When you move into an apartment-whether for the first time or the twentieth-knowing your rights is crucial, before you sign the lease and during your lease at that location. Unfortunately, there are a lot of landlords out there looking to collect monthly income (your rent) without maintaining fundamental repairs and updates otherwise known as “slumlords”. Within the parameters of basic living standards and the rights outlined in your lease agreement, is where you will find your rights as a tenant, on such topics as: timely repair, snow removal, rent increases, and general welfare and safety. Below is our top nine of basic tenant rights, and what you can do to protect them.
The most important thing you can do to protect your rights as a tenant from a possible slumlord, is to review your lease agreement thoroughly and possibly with the aid of an attorney, before signing. Whatever proves incongruous or seems confusing, ask your landlord to explain, and if necessary alter the contract details. A miniscule restriction in the contract could be something that could limit your living welfare or happiness in that apartment. Better to know and not rent, than to sign blindly and suffer later.
Make sure you understand the parameters of the security deposit, and what keeps you from receiving the whole amount back when you move out. Though most landlords will find a way to give you less than the original security deposit; there are certain stipulations for why.
Before you move any of your belongings in, do a walk-through with a checklist itemizing all the issues the apartment may have; for example: holes in the wall, rug stains, broken doors, etc. Writing these down and submitting to your landlord can save you from having to be responsible for them when you move out.
Keep immaculate records on every interaction you have with the landlord on specific issues of repair and request. Though it may seem a bothersome waste of time, you’ll be happy to have proof of a landlord promise in the event he/she fails to meet their obligations. Moreover, this way the landlord knows that you are keeping track of his/her code of conduct, and this will hopefully ensure that they live up to their promises.
Know your privacy rights as a tenant, meaning when your landlord can enter your apartment. Though it can vary state to state, there are typically only three instances when a landlord can enter your apartment: to make repairs, for emergencies, and to show the apartment to prospective renters. Beyond this, in states that require prior notice, landlords must give at least 24 hours notice before entering the tenant’s apartment.
Expect repairs to be done.
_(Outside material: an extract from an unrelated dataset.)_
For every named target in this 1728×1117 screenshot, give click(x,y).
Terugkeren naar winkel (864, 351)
Your landlord is required by law to offer you a livable environment while renting from them, and this includes a clean, sanitary, dry, and structurally-sound environment. If your apartment is not up to livable standards after a number of failed attempts to have your landlord fix necessary repairs, you can: withhold part of rent until it is fixed, pay for the repairs out of your pocket and deduct the cost from your rent, or call the building inspector to have them deal with your slumlord’s irresponsibility. Whatever you choose, know what you deserve as a tenant.
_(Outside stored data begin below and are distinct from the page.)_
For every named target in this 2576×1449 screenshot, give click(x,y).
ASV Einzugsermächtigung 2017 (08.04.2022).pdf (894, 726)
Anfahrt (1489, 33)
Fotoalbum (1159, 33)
Purchase renter’s insurance. In the event of fire or building destruction, all of your belongings will be lost. So if your neighbor burns down the building, your landlord does not have to pay for your lost belongings. Getting your own renter’s insurance can be extremely affordable while also being priceless in the event of a disaster.
Ask your landlord about the safety of the building, your apartment, and the neighborhood from crime. Moreover, find out what your state requires for crime prevention for individual apartments from landlords, such as locks, specialty cameras, etc. If the neighborhood or building has had a history of crime, find out what your landlord plans to do to protect his tenants more effectively.
Lastly, know what your state’s laws are for eviction. If your landlord is unfairly trying to evict you, then you can fight the eviction due to negligence on his/her part (uninhabitable living conditions or without warning). Unless you have verifiable proof, witnesses, and truth on your side; do not fight an eviction as it could cost you thousands of dollars in the long run in court and lawyer’s fees.